When Wilma Mankiller was growing up, there was, she said, "a single view, an Ozzie-and-Harriet-Nelson view, of what it meant to be an American." Mankiller, the first woman to be elected Principal Chief of the Cherokee Nation, reminded educators that in the public schools of her generation, the histories of Native Americans, African Americans, and other ethnic people "were simply absent from the curriculum."
Photo by Mark Regan
Much has changed, Mankiller conceded, but not enough—as evidenced by the "ridiculous stereotypes" that still exist about Native Americans and all people of color.
"I've heard them all," she stated. She remembered talking with one reporter who asked if she had ridden a horse to work that day.

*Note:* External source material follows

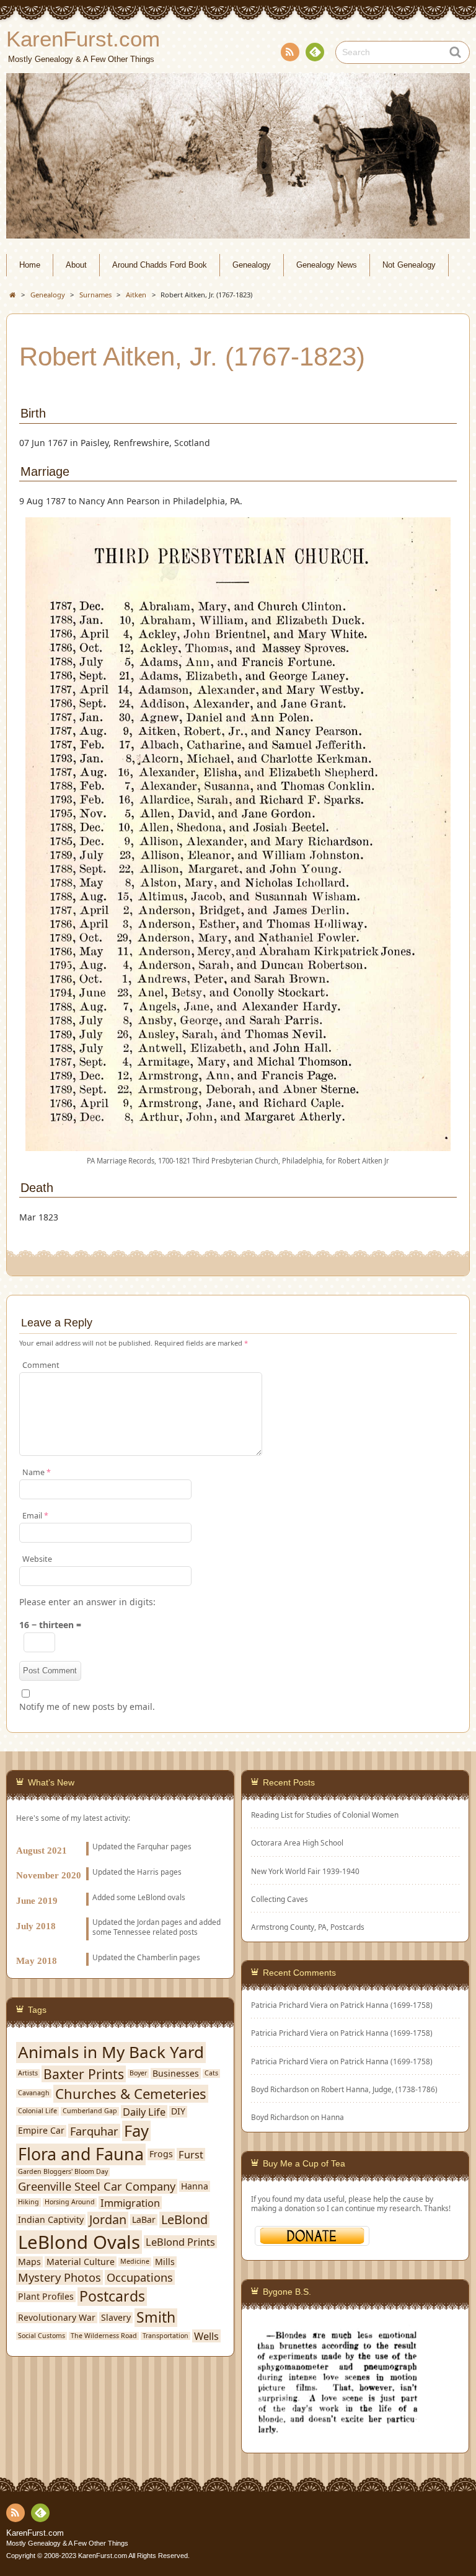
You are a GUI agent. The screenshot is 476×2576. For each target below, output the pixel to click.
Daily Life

And she was astonished when a psychologist once asked her whether Native American people had mental health problems. "Did he not think we are human?" Mankiller wondered.
Such stereotypes exist because "there's such a lack, even today, of accurate information about Native Americans in the public school system or even in the popular culture," Mankiller asserted. She pointed out that she and other tribal people "know an awful lot about Caucasian people. We go to your public school system, we read your literature, we listen to your music." But, she added, "except for things like this particular conference, there is nothing in society that encourages you to learn about us."
Still, Mankiller is optimistic. She's found that most teachers, if given the curriculum, are willing to teach about the contributions of all cultures to society. Therefore, "part of the challenge for tribal people is to develop a curriculum for schools to use." She added, however, that this is not the responsibility of tribal people alone. All educators, Mankiller maintained, share the responsibility of including Native Americans, and all people of color, in the curriculum.
What's more, including a Native American perspective in the curriculum "doesn't have to be complicated," Mankiller insisted. When it's time for children to learn about Columbus, for example, the teacher simply needs to make it known that "vibrant cultures existed" well before the explorer's arrival. "Just doing something simple that acknowledges the existence of tribal people" makes all the difference, Mankiller said. "And that one Native American student will sit a little straighter, be a little stronger, if her history is acknowledged."